**Try it**
All lines in the material containing the word "computer" need to be copied.
···
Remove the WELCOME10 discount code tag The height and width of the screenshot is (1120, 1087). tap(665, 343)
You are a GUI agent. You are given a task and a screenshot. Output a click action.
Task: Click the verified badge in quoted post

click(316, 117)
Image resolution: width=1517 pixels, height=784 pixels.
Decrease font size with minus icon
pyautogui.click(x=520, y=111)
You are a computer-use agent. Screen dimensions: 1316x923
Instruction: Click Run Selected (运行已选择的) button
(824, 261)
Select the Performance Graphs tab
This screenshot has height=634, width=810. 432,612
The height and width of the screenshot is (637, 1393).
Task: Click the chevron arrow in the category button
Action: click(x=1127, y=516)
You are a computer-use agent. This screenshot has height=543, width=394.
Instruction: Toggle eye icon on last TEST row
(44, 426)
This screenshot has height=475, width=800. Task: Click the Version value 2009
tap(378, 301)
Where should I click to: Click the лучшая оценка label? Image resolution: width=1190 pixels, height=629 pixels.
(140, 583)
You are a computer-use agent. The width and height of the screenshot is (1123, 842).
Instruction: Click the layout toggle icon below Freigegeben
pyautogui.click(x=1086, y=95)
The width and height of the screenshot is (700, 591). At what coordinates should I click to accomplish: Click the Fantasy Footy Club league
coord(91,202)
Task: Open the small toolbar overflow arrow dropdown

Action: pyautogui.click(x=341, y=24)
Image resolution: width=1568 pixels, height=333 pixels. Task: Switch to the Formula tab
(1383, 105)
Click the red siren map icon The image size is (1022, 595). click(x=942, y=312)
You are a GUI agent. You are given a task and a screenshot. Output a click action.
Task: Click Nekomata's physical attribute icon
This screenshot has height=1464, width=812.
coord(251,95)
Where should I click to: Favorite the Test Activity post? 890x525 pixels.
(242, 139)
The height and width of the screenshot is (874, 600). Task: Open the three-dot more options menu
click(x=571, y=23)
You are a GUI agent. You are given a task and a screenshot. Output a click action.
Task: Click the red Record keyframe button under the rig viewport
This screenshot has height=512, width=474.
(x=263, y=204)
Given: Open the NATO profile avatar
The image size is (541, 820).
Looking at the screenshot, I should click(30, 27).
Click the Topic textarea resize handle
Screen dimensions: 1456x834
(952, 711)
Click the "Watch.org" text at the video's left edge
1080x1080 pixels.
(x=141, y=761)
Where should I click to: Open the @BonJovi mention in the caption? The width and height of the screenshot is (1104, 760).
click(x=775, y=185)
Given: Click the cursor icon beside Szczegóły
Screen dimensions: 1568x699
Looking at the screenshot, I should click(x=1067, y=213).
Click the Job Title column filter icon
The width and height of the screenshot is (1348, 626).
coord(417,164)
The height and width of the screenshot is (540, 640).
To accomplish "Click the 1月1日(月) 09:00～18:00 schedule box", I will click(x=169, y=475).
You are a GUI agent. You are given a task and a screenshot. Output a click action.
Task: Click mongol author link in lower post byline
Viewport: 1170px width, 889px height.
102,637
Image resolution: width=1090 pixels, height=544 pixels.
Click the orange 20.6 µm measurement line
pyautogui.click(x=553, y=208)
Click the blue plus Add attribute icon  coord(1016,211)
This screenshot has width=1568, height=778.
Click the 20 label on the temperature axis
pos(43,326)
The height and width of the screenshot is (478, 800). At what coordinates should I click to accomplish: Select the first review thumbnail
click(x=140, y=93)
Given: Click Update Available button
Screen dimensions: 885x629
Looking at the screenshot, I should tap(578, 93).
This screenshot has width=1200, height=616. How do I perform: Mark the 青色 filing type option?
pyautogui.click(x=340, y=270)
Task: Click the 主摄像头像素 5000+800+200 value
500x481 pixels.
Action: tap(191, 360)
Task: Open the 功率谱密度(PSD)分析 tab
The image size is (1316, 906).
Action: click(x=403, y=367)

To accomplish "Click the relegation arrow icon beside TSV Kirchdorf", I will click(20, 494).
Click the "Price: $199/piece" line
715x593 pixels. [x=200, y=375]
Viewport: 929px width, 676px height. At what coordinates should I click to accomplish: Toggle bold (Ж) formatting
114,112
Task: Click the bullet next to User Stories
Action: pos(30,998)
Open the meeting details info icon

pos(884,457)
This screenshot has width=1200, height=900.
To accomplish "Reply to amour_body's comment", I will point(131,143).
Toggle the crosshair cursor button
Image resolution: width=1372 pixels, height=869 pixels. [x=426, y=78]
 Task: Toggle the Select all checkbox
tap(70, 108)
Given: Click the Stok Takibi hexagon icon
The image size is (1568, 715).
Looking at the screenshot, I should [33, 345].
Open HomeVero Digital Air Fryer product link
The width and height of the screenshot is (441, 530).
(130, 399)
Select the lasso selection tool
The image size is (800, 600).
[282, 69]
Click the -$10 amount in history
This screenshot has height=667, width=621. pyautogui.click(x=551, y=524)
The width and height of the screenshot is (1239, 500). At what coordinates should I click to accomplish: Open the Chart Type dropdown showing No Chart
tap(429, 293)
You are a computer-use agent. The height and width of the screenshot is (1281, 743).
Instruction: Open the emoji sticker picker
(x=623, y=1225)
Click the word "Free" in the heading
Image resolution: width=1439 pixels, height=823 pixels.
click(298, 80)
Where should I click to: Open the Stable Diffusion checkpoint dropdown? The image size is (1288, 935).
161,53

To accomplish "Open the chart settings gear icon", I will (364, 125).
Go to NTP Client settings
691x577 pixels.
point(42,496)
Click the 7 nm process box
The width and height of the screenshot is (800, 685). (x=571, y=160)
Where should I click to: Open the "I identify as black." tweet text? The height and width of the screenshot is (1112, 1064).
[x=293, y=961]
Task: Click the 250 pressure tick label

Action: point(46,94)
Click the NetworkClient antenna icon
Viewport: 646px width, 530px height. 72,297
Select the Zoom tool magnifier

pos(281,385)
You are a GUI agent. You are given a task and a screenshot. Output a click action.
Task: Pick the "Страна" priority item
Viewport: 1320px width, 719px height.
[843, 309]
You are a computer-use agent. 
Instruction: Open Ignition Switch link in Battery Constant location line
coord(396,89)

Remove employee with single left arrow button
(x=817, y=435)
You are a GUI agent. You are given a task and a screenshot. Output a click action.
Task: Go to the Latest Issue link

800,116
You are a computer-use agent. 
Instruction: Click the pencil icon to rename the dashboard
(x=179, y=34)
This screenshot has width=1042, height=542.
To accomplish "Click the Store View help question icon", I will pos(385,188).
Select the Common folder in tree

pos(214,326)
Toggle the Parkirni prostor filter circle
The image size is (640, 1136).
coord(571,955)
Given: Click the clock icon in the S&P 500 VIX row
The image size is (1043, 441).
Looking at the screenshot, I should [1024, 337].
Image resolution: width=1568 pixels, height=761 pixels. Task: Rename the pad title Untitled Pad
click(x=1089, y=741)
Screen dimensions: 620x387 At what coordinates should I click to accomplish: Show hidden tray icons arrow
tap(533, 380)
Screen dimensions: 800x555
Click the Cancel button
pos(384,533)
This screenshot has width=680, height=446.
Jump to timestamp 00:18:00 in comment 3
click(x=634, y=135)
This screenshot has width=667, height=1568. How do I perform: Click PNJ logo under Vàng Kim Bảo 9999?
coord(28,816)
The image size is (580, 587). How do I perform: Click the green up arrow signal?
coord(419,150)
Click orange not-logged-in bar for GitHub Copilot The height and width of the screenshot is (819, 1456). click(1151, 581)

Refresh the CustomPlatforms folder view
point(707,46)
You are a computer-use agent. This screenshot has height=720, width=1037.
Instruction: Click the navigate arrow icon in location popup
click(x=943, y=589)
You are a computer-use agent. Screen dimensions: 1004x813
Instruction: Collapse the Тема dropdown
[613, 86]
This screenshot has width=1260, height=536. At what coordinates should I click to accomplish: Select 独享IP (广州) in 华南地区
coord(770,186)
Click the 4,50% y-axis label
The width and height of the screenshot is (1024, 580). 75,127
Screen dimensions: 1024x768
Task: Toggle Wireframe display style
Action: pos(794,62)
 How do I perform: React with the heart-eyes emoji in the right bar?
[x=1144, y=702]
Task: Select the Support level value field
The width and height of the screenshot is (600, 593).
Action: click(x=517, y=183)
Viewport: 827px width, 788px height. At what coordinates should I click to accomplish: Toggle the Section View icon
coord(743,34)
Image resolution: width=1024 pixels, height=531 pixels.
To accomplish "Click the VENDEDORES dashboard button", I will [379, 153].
···
**Task response**
You are a computer-use agent. Screen dimensions: 1316x923
You are a computer-use agent. This screenshot has height=543, width=394.
You are a computer-use agent. The width and height of the screenshot is (1123, 842).
You are a computer-use agent. The height and width of the screenshot is (1281, 743).
You are a computer-use agent. 
You are a computer-use agent. 
You are a computer-use agent. This screenshot has height=720, width=1037.
You are a computer-use agent. Screen dimensions: 1004x813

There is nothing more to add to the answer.